> _Selected extract_
America at a Crossroads: Self-Realization or Downfall

An attack on America': Mob storms US Capitol; one woman in critical condition
Capitol policemen aiming their weapons at a man, assumingly part of the mob, peering through the broken window into the House chamber (taken from NewstalkZB)

Just yesterday, my new fellow American roommate told me that he was expecting there to be a civil war in the US in the next five years. “Five years?!” I responded, a bit off guard. “No, it can’t be that soon. I’d say maybe 5-10 years.” Maybe we were both wrong.

At first I didn’t grasp the meaning of the news alert I received while one of my roommates was baking cookies. “Trump supporters have stormed the Capitol?” I read aloud. I checked NBC news immediately, watched a minute long video reporting on the situation, and continued on with my conversation about yoga routines. On my walk about an hour later, however, the Instagram stories of my friends began pouring in. Suddenly, as the profile circles continued to multiply across the top of my newsfeed, I realized the gravity of the situation. I couldn’t stop tapping the right side of my screen, progressing from one story to the next methodically. I can’t even count how many ads popped up in between the Twitter screenshots and the repeatedly shared photo of Capitol policemen raising their guns at broken windows, with a pair of eyes staring at the barrel of the gun through the opening.

At the first sight of this particular photo, my stomach churned and the coffee I had drank right before dinner didn’t help my sudden nausea. As I sat down on a bench across from a beach volleyball game by Gordon Beach, my hand rested gently on my lips, unsure if I was going to cry or vomit. That’s my country, I thought, that’s the capital of my country and it’s being desecrated by these hooligans. A middle-aged man with his bicycle appeared and sat down next to me, breaking my train of thought and making me mildly uncomfortable under the darkness of the night sky. I ignored most of his questions, until he asked me what I was reading. “Chadashot”, I replied briskly. The news. I turned the phone towards him, displaying a photo of people from the mob scaling the Capitol building wall. “Ayfo? B’rusia?” Where, in Russia?

I think most of us have recognized, although now even more so, that America is at a crossroads. The superpower that many of us, especially as Americans, have always known and thought of appears to be declining, which the exceptionally turbulent year of 2020 only exasperated. From the pandemic to Black Lives Matter protests to the election, the past year has shown Americans and the world that there are serious discrepancies in the “America” that we picture in our own personal imaginations and live in our own individual lives with the one that exists in reality for others. An inadequate and unprepared healthcare system, inherent racism and discrimination against minorities, and political demonization and polarization. On the other hand, however, a significant amount of the American population would actively deny any validity to these claims. Typical talking points would include that the pandemic isn’t real, the BLM movement baselessly terrorized cities across the country, and the election was rigged against Trump.

> _Work order_
In the essay about the storming of the US Capitol, what did the writer's roommate expect to happen in the US within five years?

> _The data_
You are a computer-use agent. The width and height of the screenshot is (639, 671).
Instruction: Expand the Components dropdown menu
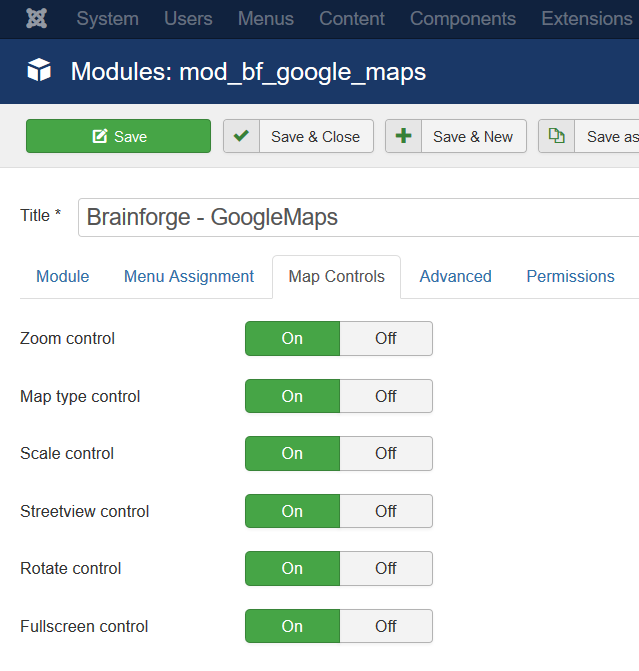pyautogui.click(x=463, y=19)
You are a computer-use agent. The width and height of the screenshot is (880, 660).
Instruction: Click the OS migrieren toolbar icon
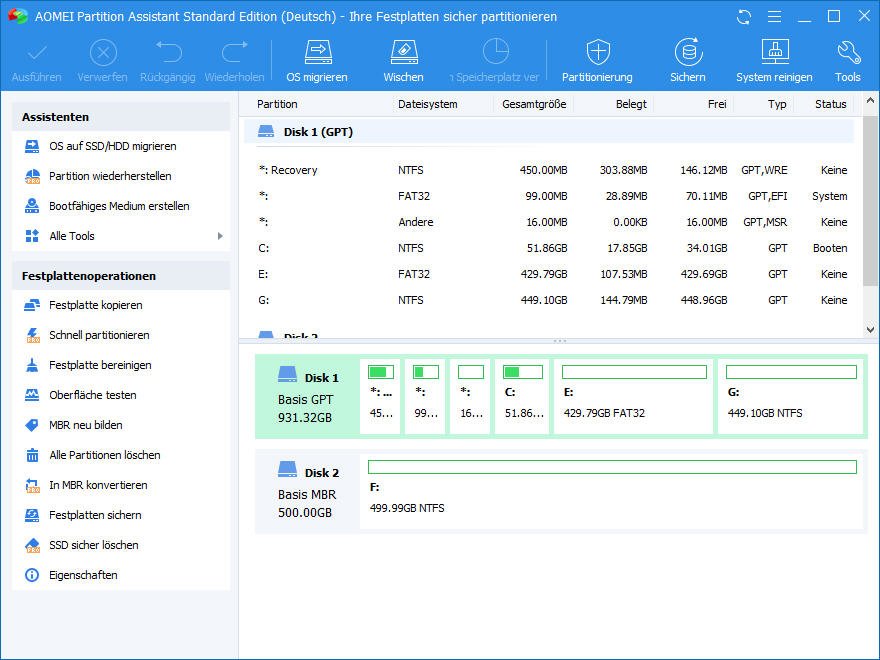(x=317, y=59)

> _Output for this task_
A civil war.